Simbolisasi Peluncuran Program Pendampingan Pengembangan Potensi Ekspor Kawasan Agrowisata Ijen Banyuwangi disaksikan oleh Asisten Pemkab bidang Perekonomian dan Pembangunan, Guntur Priambodo, Direktur Pelaksana II LPEI, Maqin U. Norhadi, dan pemangku kepentingan lainnya, sekaligus menandai dimulainya program pelatihan.

Direktur Pelaksana II LPEI, Maqin U. Norhadi menyampaikan, LPEI sebagai Special Mission Vehicle (SMV) Kementerian Keuangan RI sangat mendukung program Pemerintah dalam memajukan sektor pariwisata dan ekonomi kreatif di tengah pandemi. Salah satunya kawasan agrowisata Ijen.

"Sebagai upaya meningkatkan kapasitas pelaku usaha dan menciptakan daya saing berkualitas ekspor, LPEI membangun sinergi dan kolaborasi dengan Pemerintah Kabupaten (Pemkab) Banyuwangi di Kawasan Agrowisata Ijen Banyuwangi antara lain program pelatihan sertifikasi organik bagi para petani beras dan kopi," terangnya, Rabu (26/5).

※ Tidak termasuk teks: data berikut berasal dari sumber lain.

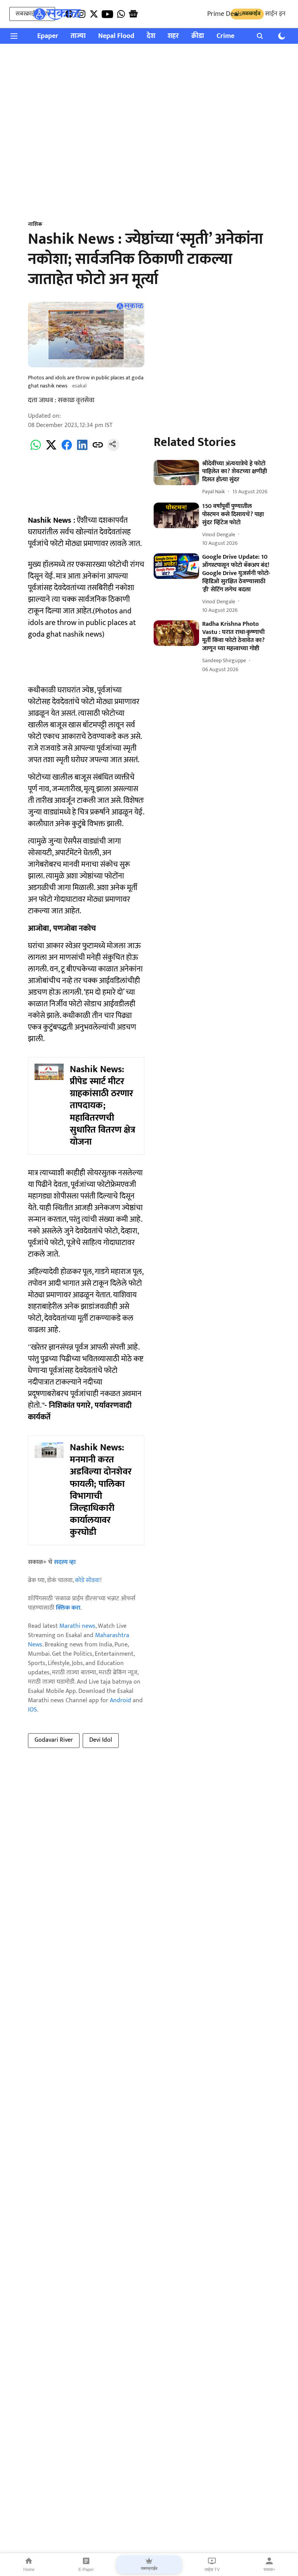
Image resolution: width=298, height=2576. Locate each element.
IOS (32, 1710)
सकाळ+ (269, 2569)
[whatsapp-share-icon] (35, 449)
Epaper (47, 36)
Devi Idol (100, 1740)
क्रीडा (197, 36)
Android (120, 1700)
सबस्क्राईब (149, 2568)
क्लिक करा (68, 1608)
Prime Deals (224, 14)
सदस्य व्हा (65, 1562)
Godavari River (54, 1740)
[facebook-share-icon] (67, 449)
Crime (225, 36)
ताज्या (78, 36)
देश (151, 36)
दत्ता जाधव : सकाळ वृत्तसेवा (61, 400)
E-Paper (86, 2569)
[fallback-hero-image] (176, 473)
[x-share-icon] (51, 449)
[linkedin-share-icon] (82, 449)
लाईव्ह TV (212, 2569)
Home (29, 2569)
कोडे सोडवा (87, 1580)
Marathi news (77, 1626)
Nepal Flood (116, 36)
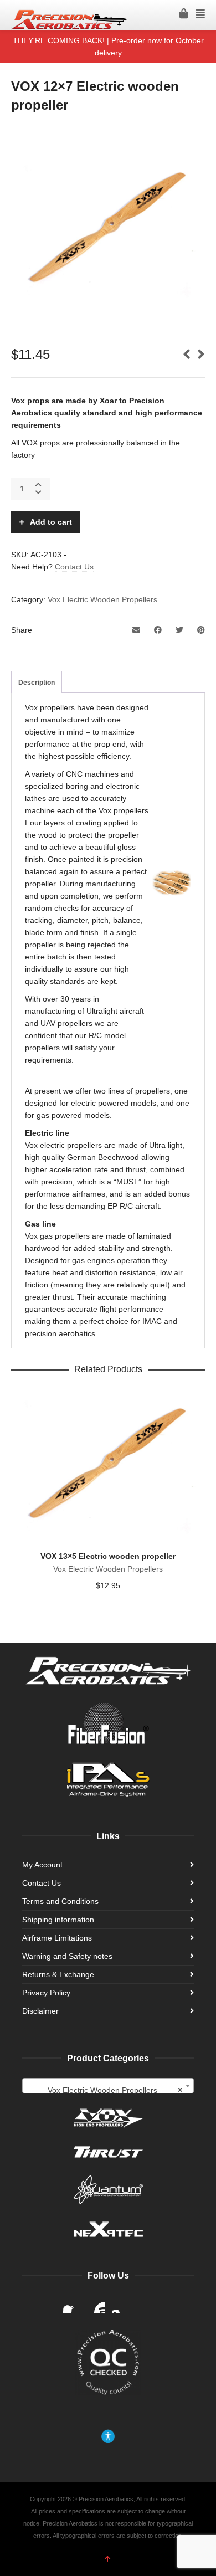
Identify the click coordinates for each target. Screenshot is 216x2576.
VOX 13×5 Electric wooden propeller (108, 1556)
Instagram (121, 2304)
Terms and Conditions (60, 1901)
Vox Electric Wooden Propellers (102, 599)
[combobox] (108, 2085)
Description (36, 682)
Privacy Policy (46, 1992)
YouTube (96, 2304)
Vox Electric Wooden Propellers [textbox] (115, 2090)
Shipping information (58, 1919)
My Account (42, 1864)
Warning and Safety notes (67, 1956)
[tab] (36, 682)
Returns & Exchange (58, 1974)
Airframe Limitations (57, 1937)
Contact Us (74, 566)
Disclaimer (40, 2011)
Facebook (72, 2304)
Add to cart (51, 521)
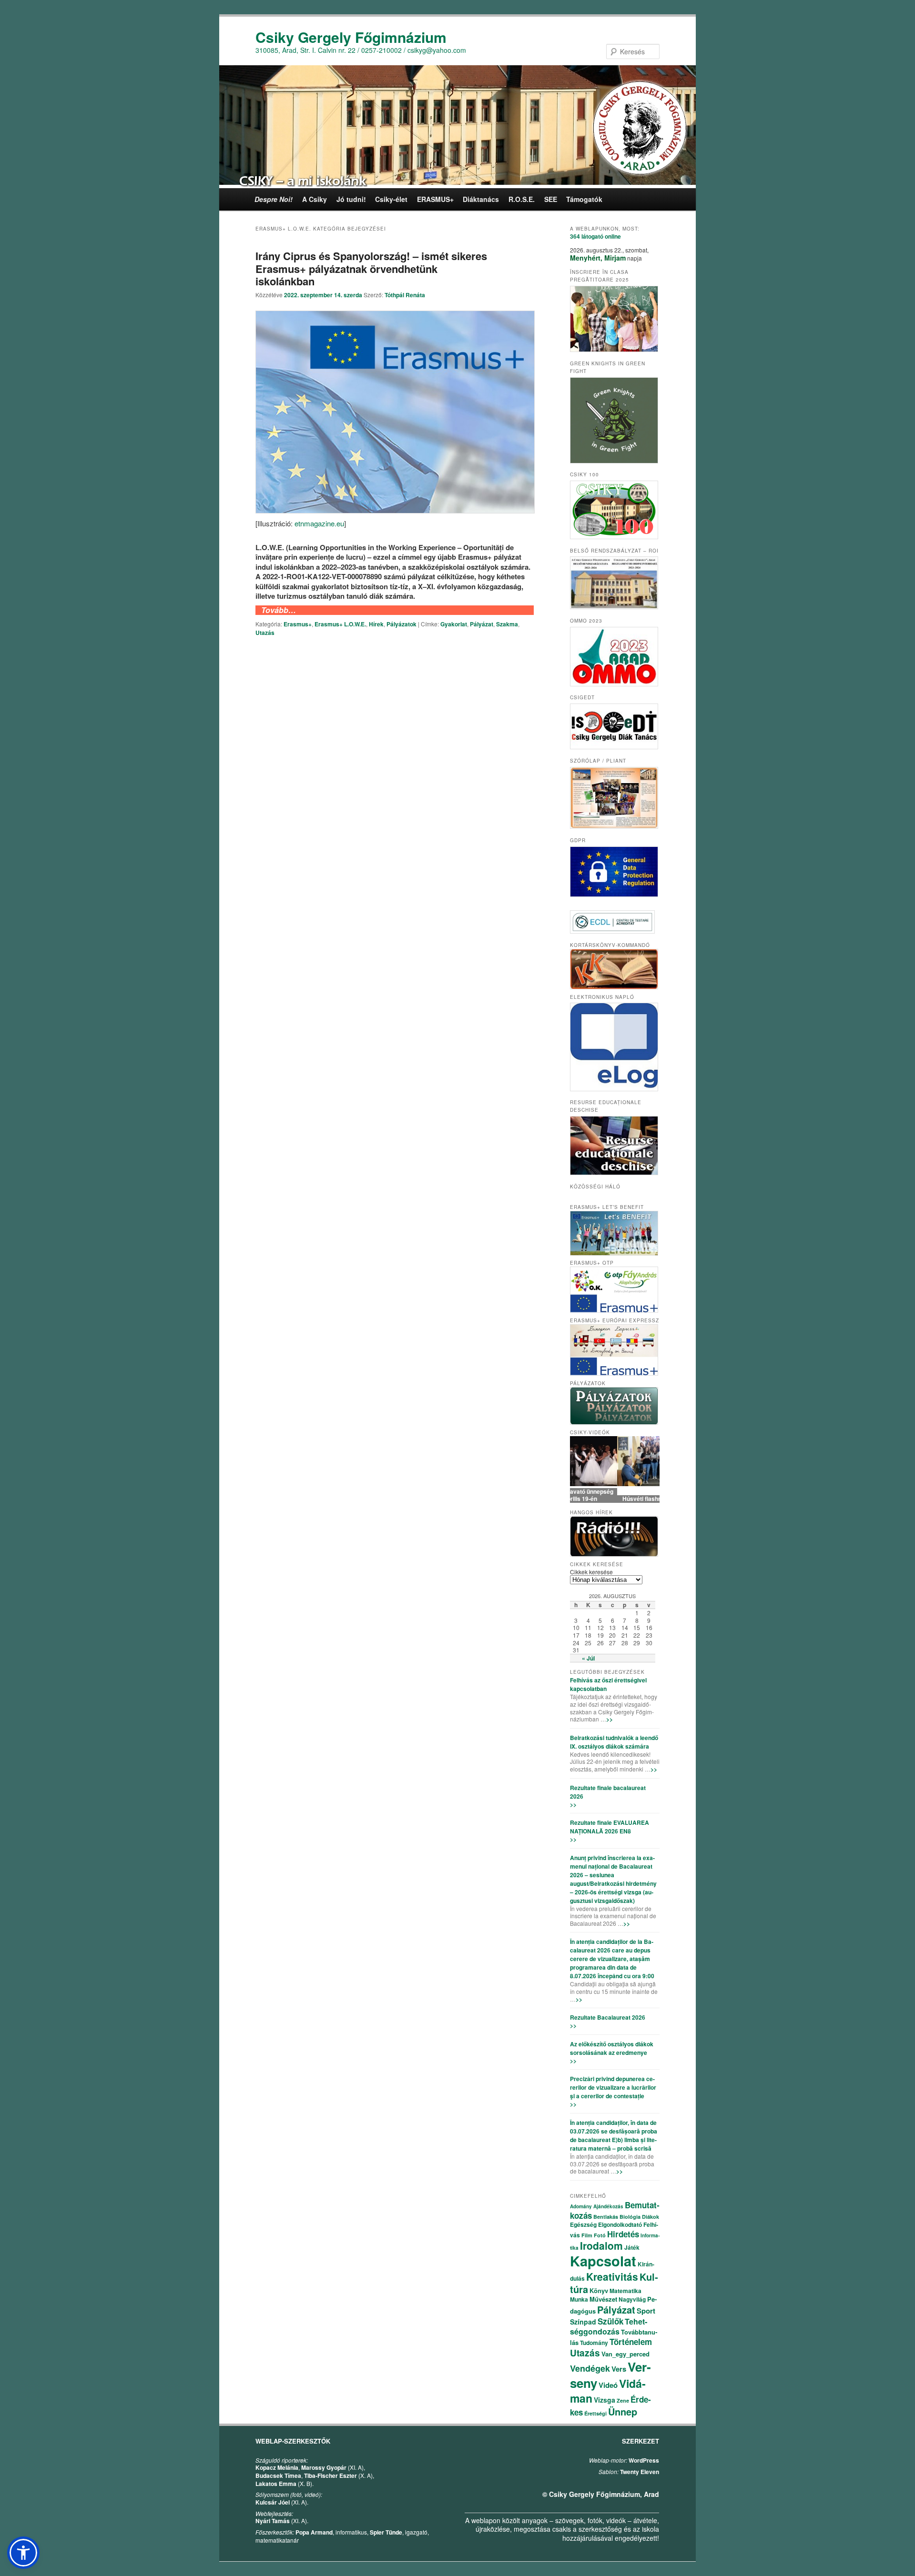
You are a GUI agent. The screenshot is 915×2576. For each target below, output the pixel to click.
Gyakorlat (453, 624)
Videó (608, 2385)
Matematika (625, 2290)
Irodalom (601, 2245)
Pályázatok (401, 624)
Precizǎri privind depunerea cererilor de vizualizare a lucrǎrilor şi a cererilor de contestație (613, 2087)
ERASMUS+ (435, 199)
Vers (618, 2369)
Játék (632, 2247)
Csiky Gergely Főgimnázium (351, 37)
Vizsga (604, 2400)
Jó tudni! (351, 199)
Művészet (603, 2299)
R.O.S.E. (521, 199)
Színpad (583, 2321)
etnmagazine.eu (319, 523)
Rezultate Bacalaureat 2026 (607, 2017)
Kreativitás (612, 2276)
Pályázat (481, 624)
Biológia (630, 2216)
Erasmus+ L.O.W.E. (340, 624)
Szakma (507, 624)
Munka (579, 2299)
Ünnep (622, 2411)
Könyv (599, 2290)
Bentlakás (605, 2216)
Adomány (581, 2206)
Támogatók (584, 199)
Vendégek (590, 2368)
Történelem (631, 2341)
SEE (550, 199)
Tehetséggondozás (608, 2326)
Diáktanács (481, 199)
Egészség (583, 2224)
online (595, 236)
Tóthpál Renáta (405, 295)
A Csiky (314, 199)
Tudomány (594, 2342)
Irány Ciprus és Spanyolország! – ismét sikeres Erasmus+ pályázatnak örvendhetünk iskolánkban (371, 268)
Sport (646, 2310)
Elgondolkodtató (620, 2224)
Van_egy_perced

Dia mengungkapkan, Banyuwangi merupakan kabupaten yang berada di perbatasan Provinsi Jawa Timur dan Bali, sehingga menjadikannya daerah perbatasan yang strategis. Kemudian, Taman Nasional Agrowisata Kawasan Ijen juga sudah terkenal dengan keindahan alamnya hingga menjadi tujuan wisata lokal maupun mancanegara.

Komoditas Pangan

Kawah Ijen menjadi perhatian utama Banyuwangi karena merupakan magnet wisata Banyuwangi.
Kawah Ijen menjadi perhatian utama Banyuwangi karena merupakan magnet wisata Banyuwangi.

Selain obyek pariwisata, kawasan ini pun memiliki produk beras dan kopi yang telah lama dibudidayakan oleh sebagian besar masyarakat, khususnya di lereng pegunungan Ijen Banyuwangi, wilayah Glagah (untuk komoditi padi) dan Kalipuro (untuk komoditi kopi).

Keunggulan lainnya adalah kedua komoditi ini telah dikelola dengan baik. Dengan begitu, melalui sinergi tersebut diyakini akan meningkatkan nilai dan daya saing produk lokal Banyuwangi.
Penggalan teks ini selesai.